Poland is checking to see if it has its first confirmed case of the Indian variant of the coronavirus following reports that a Catholic nun returning from India tested positive for the virus and possibly caused the infection of dozens of others.
Three Missionaries of Charity convents in Warsaw and Katowice have now reported mass outbreaks among nuns and homeless people cared for by the religious congregation, which was founded by Mother Teresa in 1950. One nun in Katowice is confirmed to have died, reports state broadcaster TVP.
The outbreak reportedly began after a nun from the Missionaries of Charity tested positive for the virus following her return from India. Infections were then reported among nuns at her convent in Warsaw and another in nearby Zaborów.
“A total of 23 people are sick [and] 26 are in quarantine,” Joanna Narożniak, spokeswoman for the sanitary inspectorate in Mazovia Province, where Warsaw is located, told Gazeta Wyborcza.
The nun also came into contact with a sister from a Missionaries of Charity convent in Katowice, who subsequently also fell ill.
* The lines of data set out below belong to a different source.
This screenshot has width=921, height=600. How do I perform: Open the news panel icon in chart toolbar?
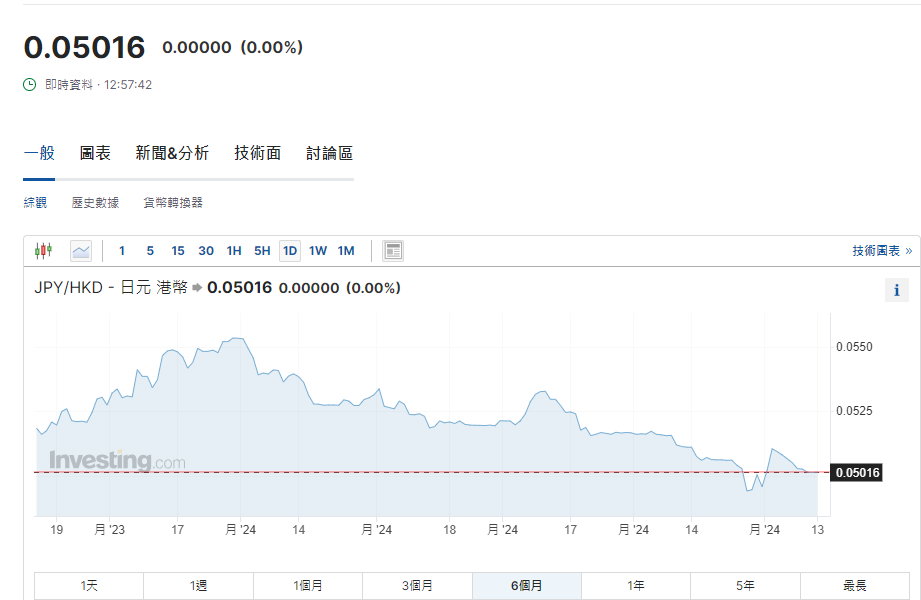coord(393,251)
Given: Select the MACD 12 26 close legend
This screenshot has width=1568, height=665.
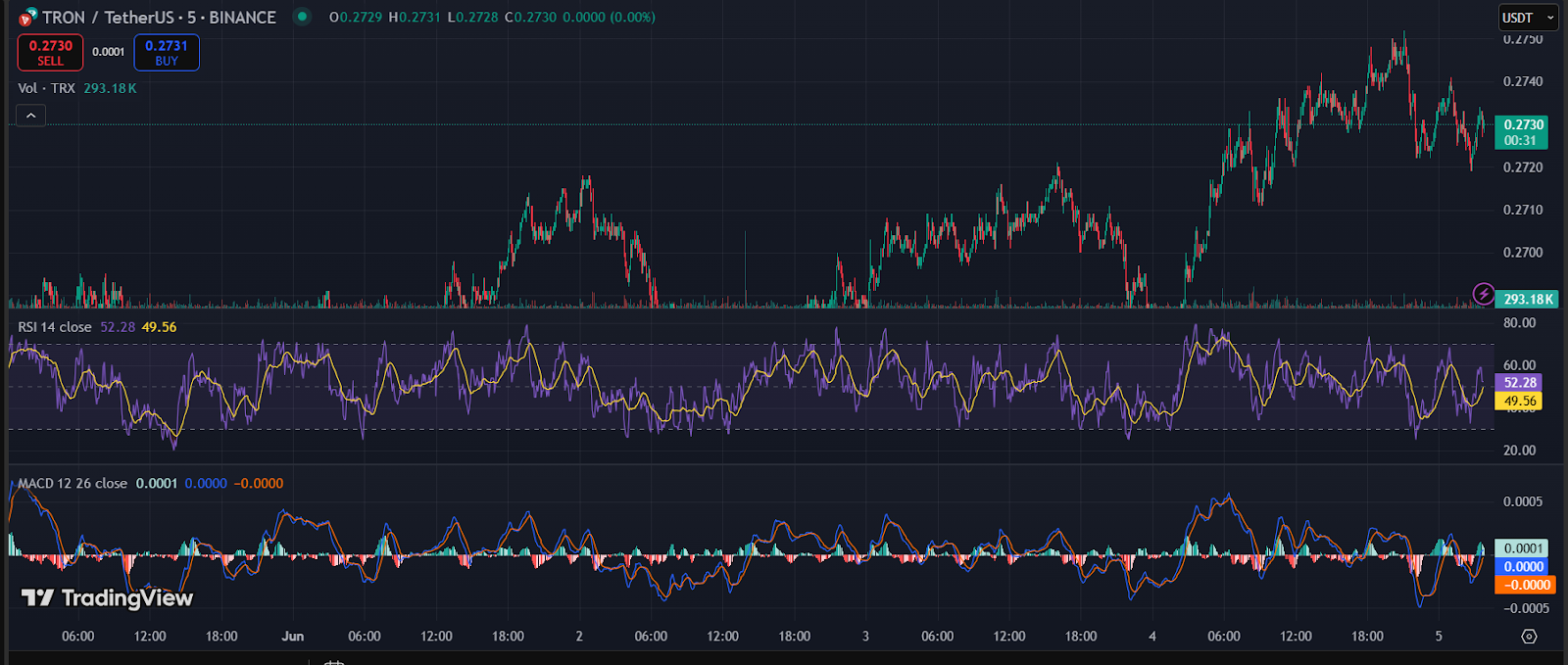Looking at the screenshot, I should pos(73,484).
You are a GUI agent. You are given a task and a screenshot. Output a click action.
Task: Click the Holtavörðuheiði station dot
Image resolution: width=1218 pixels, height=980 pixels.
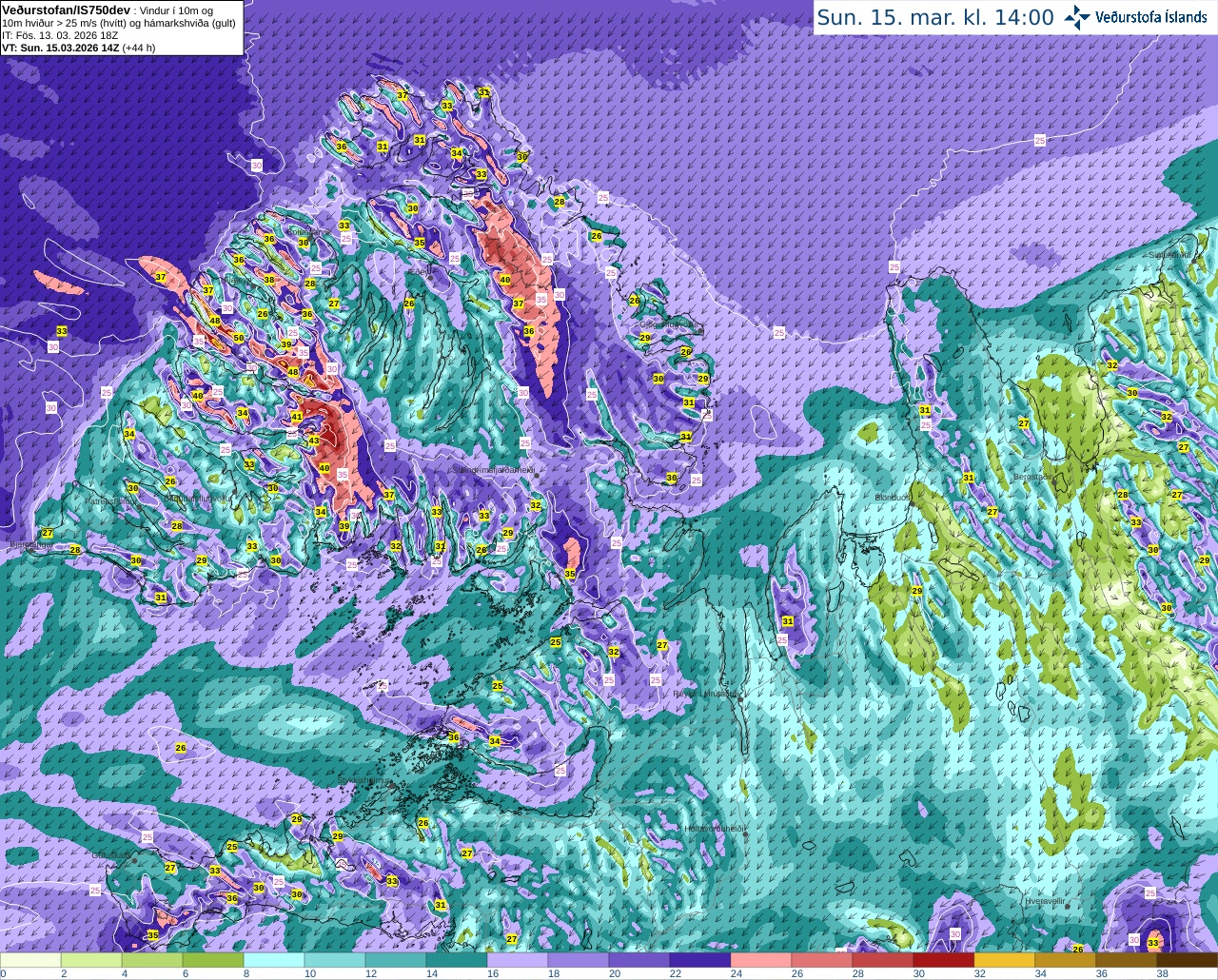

The Katowice convent has since reported 26 cases of coronavirus, with 17 nuns and 10 homeless people who attended the soup kitchen at the convent testing positive.
One of those nuns, who is reportedly Hungarian, subsequently died on 30 April. The others are reported to be in good health. Efforts are now ongoing to trace further homeless people who may have come into contact with any of the infected nuns.
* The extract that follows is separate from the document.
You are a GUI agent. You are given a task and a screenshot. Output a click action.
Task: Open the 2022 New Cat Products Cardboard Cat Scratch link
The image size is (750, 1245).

However, Grzegorz Hudzik, sanitary inspector for the Silesia Province where Katowice is located, told Polsat News that “the risk of transmission is negligible” because the nuns wore face-masks and gloves while serving meals.
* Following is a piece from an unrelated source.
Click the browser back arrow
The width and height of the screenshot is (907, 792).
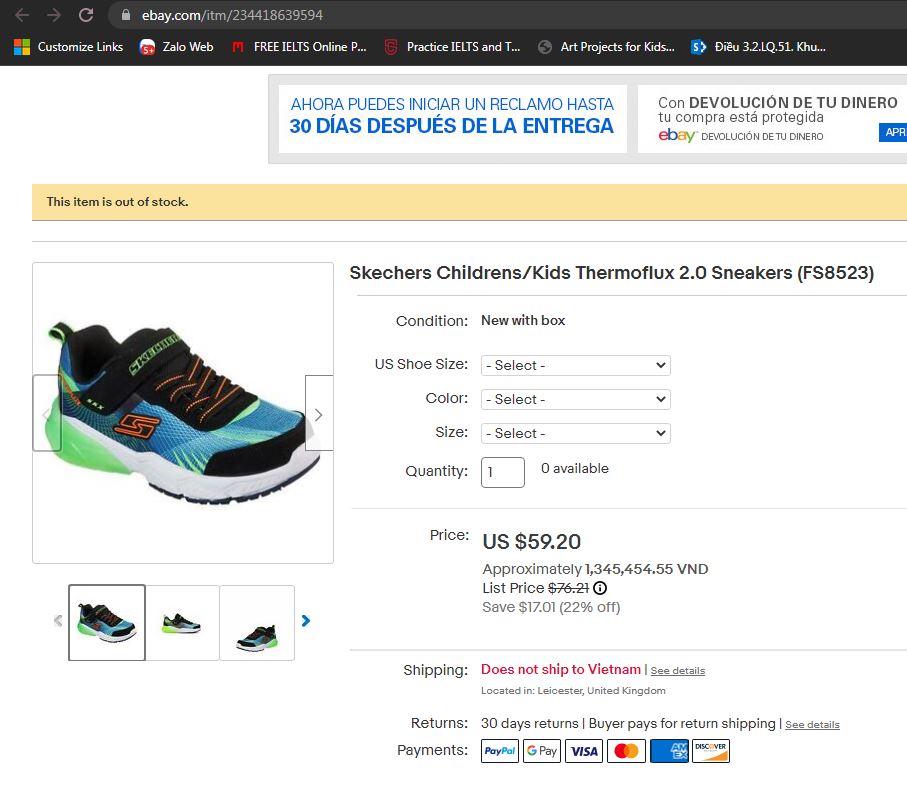[x=21, y=15]
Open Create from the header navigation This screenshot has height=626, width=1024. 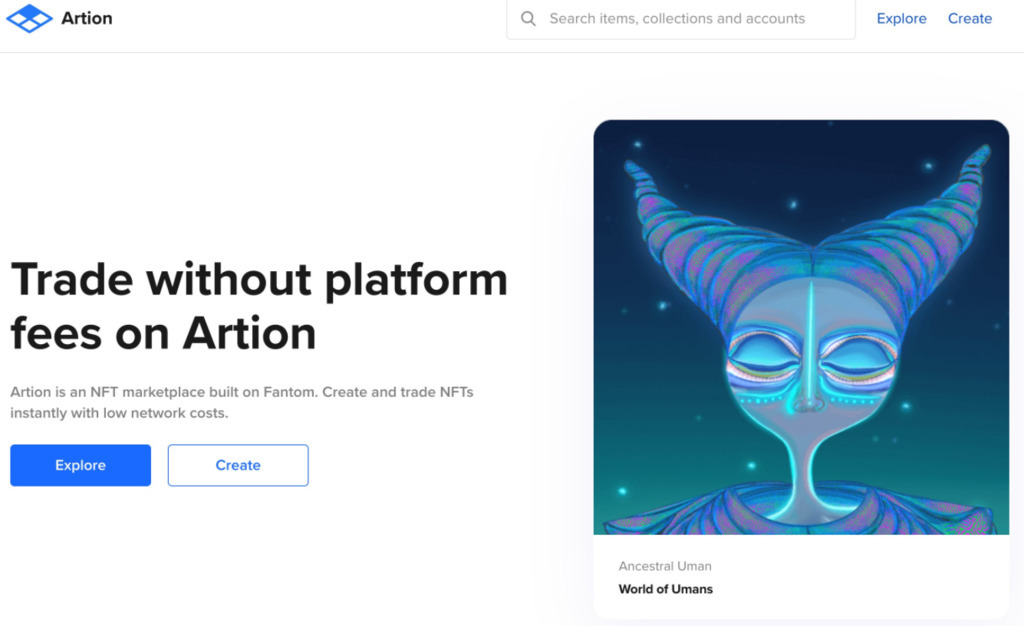(x=970, y=19)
The Warsaw and Katowice convents have been closed, with the latter quarantined until 9th May and being guarded by police.
Sanitary inspectorates in Warsaw and Katowice are now sequencing samples of the virus to test whether the so-called Indian variant, which was first identified in December and is being treated by the World Health Organisation as a “variant of interest”, is present.
“We are waiting for the results of these tests – only after obtaining them will we be sure whether it is the Indian variant or not,” said Hudzik, quoted by Gazeta.pl.
On Friday, deputy health minister Waldemar Kraska told Radio Zet that there are so far no confirmed cases of the Indian variant in Poland. The ministry’s spokesman, Wojciech Andrusiewicz, noted that all arrivals in Poland from outside the EU must enter obligatory quarantine, from which they can be released with a negative test.
Andrusiewicz added that, although there are currently no direct flights to Poland from India, even arrivals from other EU countries must present a negative test result or be quarantined. It is not know when and how the nun from India entered Poland and what form of quarantine, if any, she underwent.